§ **AIM OF THE EXERCISE**
Repeat word for word the stretch of the items from the line containing "Where should I" through the end of the items, leaving out the pictures.

§ **INPUT ROWS**
━━━━━━━━

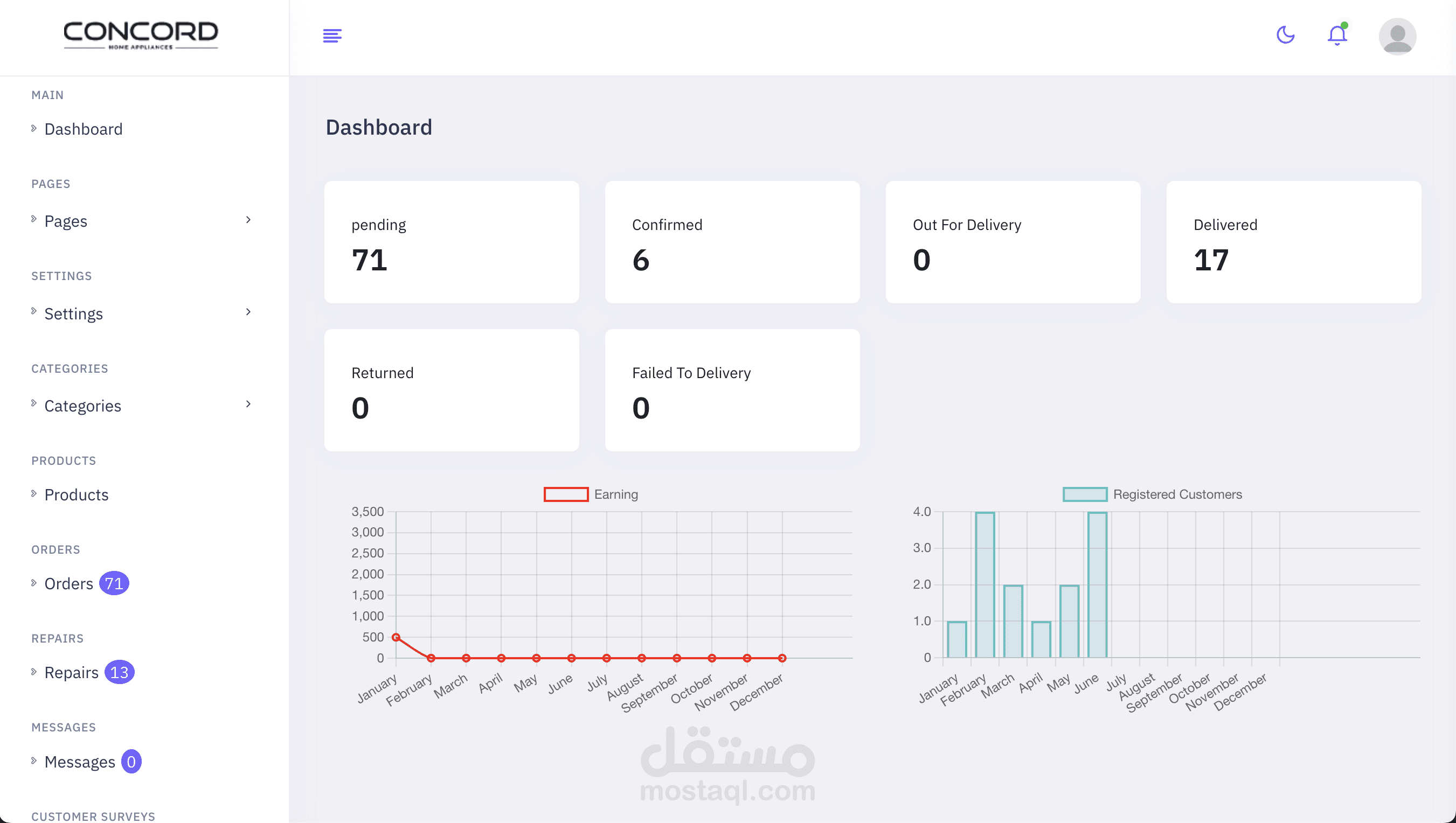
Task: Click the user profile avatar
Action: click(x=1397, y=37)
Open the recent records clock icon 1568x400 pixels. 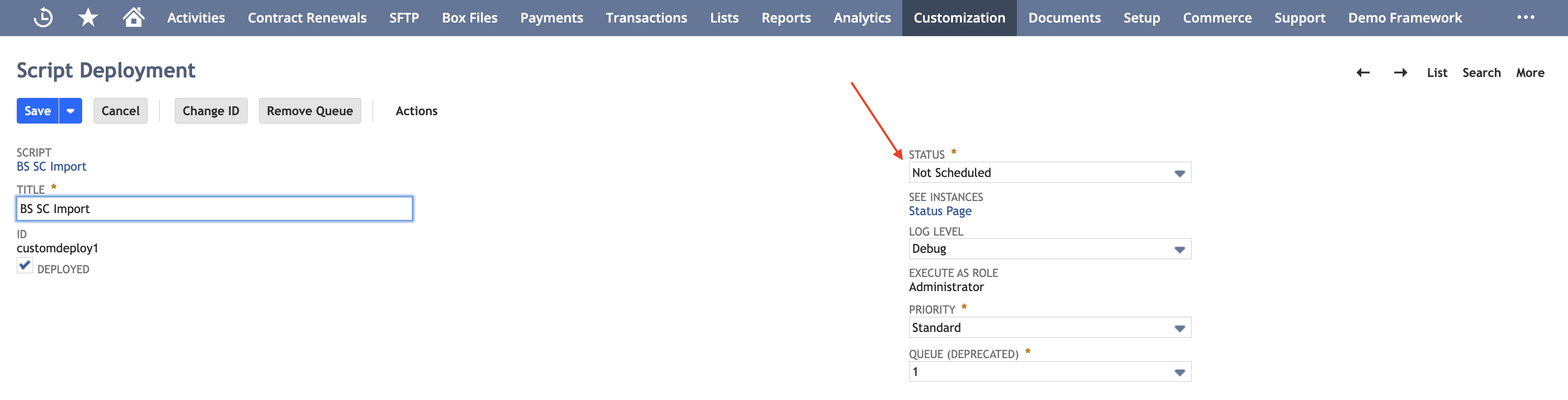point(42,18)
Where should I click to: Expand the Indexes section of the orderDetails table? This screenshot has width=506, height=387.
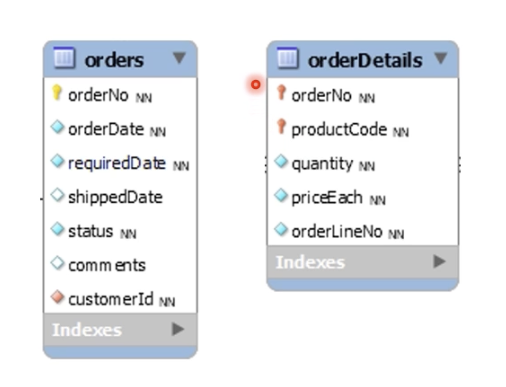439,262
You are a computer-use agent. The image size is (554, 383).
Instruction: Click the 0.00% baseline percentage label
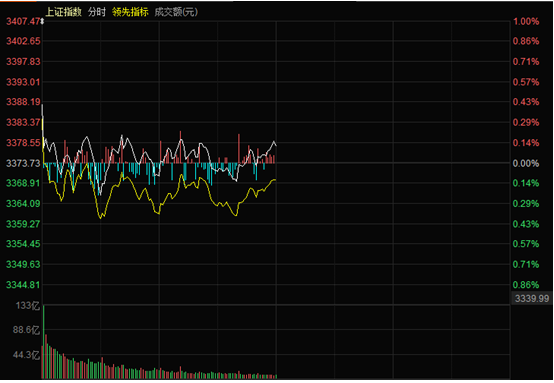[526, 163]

━━━━━━━━

§ **OUTPUT FOR THIS TASK**
Where should I click to: Expand the Indexes section of the orderDetails table? This screenshot has width=506, height=387.
439,262
You are a computer-use agent. The image size is (554, 383).
Instruction: Click the 0.00% baseline percentage label
[526, 163]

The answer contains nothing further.